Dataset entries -
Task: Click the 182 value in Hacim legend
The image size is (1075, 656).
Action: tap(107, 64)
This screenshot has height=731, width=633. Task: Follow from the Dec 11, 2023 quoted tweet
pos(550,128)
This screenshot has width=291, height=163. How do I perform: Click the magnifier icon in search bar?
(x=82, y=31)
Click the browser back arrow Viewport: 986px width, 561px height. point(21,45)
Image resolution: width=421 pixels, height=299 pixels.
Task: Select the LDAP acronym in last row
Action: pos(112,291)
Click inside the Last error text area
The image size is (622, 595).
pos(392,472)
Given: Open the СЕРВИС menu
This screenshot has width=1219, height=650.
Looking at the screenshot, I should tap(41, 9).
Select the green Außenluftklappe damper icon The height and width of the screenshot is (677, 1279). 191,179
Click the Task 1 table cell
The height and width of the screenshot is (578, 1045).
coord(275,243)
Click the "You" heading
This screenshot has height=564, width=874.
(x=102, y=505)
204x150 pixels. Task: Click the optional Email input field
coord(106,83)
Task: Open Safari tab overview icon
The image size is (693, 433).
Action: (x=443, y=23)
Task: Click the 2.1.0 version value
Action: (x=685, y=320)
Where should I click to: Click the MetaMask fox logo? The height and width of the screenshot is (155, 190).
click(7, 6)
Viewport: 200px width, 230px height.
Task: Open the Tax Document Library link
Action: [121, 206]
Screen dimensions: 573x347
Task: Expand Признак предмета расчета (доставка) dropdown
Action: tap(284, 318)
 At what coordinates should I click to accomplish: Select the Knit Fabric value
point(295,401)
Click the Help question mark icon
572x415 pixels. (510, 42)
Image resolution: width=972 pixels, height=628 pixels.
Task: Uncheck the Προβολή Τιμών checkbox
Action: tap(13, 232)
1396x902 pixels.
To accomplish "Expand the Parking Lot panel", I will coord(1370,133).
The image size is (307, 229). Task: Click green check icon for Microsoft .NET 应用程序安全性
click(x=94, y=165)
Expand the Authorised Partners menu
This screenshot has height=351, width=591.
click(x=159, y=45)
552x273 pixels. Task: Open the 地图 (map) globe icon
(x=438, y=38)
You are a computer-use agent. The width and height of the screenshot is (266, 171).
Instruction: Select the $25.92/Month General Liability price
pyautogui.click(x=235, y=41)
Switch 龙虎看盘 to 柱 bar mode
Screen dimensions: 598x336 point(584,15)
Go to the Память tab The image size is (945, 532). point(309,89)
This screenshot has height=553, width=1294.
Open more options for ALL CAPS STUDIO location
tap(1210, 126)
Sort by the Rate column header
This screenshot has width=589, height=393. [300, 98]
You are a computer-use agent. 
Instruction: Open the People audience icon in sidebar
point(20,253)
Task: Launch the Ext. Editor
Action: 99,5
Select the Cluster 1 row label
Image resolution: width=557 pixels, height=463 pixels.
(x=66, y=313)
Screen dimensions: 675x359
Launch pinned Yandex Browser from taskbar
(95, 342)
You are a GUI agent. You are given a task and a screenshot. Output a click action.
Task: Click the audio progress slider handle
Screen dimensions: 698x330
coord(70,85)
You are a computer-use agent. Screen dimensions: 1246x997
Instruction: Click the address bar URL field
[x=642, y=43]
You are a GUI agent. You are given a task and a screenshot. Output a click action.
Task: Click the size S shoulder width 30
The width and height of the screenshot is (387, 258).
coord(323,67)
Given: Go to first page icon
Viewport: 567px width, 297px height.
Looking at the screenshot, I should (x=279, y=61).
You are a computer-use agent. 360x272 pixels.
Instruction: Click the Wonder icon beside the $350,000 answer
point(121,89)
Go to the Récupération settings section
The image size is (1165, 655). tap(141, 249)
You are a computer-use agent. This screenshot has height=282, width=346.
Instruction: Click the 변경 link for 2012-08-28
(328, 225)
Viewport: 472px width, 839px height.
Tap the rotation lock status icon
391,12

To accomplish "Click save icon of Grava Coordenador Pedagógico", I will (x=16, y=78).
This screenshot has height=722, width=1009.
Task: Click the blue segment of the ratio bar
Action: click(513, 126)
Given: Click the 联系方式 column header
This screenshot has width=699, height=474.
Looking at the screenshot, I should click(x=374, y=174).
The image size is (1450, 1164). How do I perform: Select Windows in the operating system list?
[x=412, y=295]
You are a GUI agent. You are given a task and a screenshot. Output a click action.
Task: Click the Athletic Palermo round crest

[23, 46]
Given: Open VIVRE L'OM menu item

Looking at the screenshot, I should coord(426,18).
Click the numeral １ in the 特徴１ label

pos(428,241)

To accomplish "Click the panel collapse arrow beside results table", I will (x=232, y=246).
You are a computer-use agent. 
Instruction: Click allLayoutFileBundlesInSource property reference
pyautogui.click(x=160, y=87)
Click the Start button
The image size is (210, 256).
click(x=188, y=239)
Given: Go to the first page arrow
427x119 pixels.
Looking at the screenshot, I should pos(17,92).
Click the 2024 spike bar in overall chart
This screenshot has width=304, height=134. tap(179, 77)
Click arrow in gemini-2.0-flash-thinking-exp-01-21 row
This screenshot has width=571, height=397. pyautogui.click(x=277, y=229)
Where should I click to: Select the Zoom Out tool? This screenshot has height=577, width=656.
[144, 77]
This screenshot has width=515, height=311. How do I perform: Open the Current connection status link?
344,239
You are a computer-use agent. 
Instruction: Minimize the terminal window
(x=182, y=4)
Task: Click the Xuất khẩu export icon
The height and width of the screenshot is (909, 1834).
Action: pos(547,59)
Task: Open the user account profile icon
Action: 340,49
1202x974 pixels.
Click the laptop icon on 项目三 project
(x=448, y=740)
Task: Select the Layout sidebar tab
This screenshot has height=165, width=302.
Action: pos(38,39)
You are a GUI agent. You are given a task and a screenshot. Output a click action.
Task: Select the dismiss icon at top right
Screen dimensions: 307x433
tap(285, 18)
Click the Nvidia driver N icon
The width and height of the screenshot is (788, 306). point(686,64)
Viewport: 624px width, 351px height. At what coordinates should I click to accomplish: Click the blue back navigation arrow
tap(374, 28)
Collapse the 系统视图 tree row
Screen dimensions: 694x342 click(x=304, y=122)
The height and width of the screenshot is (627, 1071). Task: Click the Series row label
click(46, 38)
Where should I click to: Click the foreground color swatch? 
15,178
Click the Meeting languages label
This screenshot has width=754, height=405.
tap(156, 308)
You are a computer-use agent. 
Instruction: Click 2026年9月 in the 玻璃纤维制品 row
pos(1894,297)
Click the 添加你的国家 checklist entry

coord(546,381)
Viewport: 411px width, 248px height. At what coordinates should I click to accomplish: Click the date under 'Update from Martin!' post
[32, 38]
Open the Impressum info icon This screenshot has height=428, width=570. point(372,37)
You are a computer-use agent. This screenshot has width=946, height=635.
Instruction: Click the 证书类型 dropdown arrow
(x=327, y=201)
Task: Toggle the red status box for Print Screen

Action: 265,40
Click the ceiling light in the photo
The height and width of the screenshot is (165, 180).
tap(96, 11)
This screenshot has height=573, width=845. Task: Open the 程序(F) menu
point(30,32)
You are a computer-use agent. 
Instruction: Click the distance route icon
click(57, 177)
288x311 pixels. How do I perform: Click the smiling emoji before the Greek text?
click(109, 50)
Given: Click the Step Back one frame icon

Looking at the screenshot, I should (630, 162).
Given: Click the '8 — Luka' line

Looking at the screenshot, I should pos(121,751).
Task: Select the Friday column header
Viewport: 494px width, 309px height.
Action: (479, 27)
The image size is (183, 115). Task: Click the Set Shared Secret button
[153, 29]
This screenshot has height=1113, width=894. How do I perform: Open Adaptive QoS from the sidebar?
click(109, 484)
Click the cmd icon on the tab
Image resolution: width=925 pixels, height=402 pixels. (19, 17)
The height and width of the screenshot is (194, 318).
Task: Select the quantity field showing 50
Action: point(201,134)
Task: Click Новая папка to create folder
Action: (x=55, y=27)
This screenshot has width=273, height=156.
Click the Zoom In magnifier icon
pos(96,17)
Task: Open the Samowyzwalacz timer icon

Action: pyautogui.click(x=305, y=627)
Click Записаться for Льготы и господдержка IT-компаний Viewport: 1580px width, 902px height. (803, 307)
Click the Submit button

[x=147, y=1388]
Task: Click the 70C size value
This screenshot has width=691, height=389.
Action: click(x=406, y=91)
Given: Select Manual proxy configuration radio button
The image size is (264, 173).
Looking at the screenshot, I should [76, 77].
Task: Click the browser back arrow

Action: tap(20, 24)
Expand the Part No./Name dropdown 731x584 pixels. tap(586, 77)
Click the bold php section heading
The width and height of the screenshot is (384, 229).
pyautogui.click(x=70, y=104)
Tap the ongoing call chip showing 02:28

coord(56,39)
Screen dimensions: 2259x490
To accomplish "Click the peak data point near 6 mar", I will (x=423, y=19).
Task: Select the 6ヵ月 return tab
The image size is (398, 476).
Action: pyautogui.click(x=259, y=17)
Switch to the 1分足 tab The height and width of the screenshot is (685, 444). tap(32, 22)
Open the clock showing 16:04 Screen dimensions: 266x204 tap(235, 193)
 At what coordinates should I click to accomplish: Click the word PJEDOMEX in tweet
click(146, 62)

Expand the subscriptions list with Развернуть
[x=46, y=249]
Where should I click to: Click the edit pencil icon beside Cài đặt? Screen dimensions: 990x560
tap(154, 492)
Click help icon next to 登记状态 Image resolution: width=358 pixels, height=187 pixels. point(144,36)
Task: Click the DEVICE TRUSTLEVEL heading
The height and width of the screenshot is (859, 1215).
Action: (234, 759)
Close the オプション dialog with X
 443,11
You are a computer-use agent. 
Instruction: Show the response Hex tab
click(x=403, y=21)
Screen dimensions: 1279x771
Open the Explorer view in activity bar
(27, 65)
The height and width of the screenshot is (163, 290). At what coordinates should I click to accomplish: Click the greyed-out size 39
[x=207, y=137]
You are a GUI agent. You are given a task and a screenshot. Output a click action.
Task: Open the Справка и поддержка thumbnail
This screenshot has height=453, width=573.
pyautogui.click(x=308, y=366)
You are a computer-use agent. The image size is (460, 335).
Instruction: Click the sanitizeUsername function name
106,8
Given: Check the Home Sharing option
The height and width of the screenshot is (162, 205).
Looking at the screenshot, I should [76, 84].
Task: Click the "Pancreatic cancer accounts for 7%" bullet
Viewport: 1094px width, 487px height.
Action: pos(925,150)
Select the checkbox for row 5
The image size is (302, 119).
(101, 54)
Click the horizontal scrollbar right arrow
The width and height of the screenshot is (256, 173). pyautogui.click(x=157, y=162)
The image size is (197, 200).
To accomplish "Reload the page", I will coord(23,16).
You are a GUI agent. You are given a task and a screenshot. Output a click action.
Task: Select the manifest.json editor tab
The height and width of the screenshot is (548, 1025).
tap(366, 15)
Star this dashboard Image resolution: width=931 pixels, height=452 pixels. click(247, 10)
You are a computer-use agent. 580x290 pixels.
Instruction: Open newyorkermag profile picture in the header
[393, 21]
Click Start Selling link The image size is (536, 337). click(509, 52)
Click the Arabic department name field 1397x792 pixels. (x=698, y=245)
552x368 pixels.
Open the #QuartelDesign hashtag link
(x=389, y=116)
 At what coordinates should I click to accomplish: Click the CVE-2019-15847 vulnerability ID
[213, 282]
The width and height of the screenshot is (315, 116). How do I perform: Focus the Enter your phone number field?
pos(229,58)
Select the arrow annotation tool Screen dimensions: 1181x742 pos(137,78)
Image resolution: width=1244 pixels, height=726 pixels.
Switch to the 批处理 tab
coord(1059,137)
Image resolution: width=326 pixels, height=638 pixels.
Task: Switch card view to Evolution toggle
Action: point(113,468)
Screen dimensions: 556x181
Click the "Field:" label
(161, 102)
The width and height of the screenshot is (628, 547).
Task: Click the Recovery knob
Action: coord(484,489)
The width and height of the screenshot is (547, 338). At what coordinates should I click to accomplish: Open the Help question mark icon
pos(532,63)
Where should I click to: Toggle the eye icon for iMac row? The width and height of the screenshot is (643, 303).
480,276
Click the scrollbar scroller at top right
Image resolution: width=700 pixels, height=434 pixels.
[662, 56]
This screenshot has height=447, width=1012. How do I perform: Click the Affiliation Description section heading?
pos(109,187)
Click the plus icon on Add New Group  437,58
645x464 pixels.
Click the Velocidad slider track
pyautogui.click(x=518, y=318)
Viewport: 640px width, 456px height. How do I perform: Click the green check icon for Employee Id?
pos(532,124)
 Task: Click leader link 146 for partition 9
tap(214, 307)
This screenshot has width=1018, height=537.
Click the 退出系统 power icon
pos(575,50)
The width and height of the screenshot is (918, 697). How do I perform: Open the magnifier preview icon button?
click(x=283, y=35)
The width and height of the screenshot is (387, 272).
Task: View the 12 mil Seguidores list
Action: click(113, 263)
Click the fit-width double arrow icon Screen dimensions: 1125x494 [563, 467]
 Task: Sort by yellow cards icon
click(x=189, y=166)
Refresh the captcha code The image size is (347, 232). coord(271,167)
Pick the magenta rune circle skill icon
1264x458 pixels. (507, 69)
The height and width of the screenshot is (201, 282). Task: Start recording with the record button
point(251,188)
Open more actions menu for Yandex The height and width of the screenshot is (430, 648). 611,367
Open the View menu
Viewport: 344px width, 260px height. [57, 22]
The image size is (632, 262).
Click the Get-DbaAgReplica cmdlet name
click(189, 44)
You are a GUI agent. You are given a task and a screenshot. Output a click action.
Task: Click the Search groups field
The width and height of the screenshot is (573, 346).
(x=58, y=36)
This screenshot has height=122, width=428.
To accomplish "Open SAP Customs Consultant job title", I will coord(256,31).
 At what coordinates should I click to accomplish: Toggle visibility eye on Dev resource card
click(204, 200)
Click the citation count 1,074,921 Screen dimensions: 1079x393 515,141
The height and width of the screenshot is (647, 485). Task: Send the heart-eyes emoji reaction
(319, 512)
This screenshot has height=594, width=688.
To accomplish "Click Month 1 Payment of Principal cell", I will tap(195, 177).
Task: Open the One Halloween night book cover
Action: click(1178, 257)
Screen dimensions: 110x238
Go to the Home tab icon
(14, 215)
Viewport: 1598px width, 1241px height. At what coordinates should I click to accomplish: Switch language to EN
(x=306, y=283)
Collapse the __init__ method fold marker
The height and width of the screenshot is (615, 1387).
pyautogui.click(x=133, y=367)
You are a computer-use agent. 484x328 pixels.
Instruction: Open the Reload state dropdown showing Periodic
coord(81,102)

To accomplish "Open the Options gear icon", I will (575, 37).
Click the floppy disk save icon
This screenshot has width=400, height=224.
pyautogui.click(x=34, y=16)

Task statement -
Beginning at the line above with "Click the horizontal scrollbar right arrow" and finishing at the line with "Task: Select the manifest.json editor tab", return each line exactly and return nothing else.

Result for this exercise -
Click the horizontal scrollbar right arrow
The width and height of the screenshot is (256, 173). pyautogui.click(x=157, y=162)
The image size is (197, 200).
To accomplish "Reload the page", I will coord(23,16).
You are a GUI agent. You are given a task and a screenshot. Output a click action.
Task: Select the manifest.json editor tab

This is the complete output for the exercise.